Design & Manufacturing Technical Services Manager at Cadpro New Zealand

Co-founder of the Grumpy Sloth full aluminium billet mechanical keyboard project

Message 8 of 10
stevec781
in reply to: stevec781

Thanks I never knew pedit using multiple would join seperate objects at the same time.

I am still testing the best workflow but planning to nest by creating a part for the sheet, then in an assembly mate each part to be cut with a face/face mate to the plate part and then position them. Then create drawing view of assembly at 1:1 scale and export as dxf.

In acad I just used groups so that I could move the part, its labels and mark lines at the same time.

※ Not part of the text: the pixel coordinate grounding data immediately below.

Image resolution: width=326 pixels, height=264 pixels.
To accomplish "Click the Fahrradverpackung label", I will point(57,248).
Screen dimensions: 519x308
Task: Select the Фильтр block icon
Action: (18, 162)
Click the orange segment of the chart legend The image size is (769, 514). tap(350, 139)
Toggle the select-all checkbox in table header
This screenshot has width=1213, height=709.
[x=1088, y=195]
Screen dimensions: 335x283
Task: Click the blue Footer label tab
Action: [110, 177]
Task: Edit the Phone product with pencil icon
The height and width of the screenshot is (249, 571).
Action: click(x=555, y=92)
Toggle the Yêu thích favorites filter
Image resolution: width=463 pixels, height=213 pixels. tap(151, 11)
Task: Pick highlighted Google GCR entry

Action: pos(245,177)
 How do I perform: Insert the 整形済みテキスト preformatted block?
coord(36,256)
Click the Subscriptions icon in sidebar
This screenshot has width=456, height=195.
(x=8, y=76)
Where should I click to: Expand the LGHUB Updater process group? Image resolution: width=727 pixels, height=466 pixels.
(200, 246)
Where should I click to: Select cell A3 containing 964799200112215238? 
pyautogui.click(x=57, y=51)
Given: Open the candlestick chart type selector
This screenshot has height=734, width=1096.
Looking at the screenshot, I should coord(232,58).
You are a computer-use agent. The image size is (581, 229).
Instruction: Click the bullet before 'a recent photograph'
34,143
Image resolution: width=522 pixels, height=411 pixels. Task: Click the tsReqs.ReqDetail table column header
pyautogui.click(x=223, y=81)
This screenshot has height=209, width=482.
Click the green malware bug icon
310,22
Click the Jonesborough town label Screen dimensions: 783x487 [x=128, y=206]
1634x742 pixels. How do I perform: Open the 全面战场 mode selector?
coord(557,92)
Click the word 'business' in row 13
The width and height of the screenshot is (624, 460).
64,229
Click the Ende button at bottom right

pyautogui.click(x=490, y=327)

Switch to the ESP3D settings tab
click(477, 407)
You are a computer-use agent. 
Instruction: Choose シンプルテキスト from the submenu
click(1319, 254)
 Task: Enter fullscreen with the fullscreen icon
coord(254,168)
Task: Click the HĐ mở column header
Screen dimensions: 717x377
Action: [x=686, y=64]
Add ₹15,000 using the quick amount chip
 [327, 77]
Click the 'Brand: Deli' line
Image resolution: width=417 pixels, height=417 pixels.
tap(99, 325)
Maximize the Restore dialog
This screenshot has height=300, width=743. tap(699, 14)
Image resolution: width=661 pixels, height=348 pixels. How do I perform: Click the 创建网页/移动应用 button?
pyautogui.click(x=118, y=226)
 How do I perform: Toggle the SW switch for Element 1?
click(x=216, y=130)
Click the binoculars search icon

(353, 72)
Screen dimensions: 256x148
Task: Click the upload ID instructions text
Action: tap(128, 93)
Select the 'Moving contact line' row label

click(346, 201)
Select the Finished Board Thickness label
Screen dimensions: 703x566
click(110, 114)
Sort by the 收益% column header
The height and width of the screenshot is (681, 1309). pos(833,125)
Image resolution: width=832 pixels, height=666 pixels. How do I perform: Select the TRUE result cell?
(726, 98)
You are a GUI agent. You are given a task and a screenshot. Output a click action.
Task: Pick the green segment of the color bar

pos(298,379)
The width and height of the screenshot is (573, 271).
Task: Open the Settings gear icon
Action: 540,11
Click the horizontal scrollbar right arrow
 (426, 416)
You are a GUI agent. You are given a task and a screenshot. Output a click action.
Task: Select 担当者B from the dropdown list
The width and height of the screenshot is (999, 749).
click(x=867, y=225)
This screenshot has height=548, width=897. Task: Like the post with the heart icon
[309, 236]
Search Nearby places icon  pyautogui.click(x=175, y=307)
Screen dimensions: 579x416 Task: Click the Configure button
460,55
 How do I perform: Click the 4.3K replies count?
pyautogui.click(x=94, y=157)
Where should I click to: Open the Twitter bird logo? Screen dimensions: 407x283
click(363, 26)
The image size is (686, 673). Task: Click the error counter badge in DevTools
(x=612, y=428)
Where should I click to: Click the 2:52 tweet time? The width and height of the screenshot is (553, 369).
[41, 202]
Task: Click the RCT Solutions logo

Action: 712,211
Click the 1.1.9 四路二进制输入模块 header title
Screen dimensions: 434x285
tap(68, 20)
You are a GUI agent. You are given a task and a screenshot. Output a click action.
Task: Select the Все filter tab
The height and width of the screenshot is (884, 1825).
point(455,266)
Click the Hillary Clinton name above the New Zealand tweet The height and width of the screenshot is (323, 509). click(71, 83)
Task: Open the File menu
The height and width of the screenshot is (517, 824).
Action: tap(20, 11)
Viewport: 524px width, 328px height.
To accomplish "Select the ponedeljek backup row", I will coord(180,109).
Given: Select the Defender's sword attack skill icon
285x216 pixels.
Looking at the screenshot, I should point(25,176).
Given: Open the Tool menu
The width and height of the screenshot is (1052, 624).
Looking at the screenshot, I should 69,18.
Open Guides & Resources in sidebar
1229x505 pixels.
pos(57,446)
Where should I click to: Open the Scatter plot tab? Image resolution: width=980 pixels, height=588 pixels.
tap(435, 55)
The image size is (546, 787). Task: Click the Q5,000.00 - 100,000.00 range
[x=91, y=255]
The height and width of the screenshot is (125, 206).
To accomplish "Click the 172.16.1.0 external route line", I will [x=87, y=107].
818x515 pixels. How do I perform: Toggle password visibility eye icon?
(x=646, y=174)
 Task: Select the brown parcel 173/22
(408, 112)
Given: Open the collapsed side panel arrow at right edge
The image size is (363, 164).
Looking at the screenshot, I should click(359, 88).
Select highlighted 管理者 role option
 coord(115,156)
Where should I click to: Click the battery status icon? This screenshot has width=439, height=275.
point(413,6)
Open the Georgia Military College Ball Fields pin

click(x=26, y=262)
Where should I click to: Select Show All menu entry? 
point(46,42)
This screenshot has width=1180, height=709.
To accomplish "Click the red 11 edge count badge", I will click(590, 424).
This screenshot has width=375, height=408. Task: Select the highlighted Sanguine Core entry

Is quite fast once you get going. But hoping inventor will give the advantage of being able to make changes to the parts without having to then replace them in the nest.
Message 9 of 10
scottmoyse
in reply to: stevec781

yup a few golden commands in acad for cut file creation:

Flatten
Overkill by layer (delete duplicates)
Pedit (multiple)
then a corker

tools>quick select>polylines>closed>equals False

highlights all of the open polylines so you can fix them and close them.

I use alphacam for nesting and programming and have quite a drawn out process to gets parts from inventor to the CNC via acad and alphacam (due to part number requirements etc..). trying to learn VB.net to rectify that.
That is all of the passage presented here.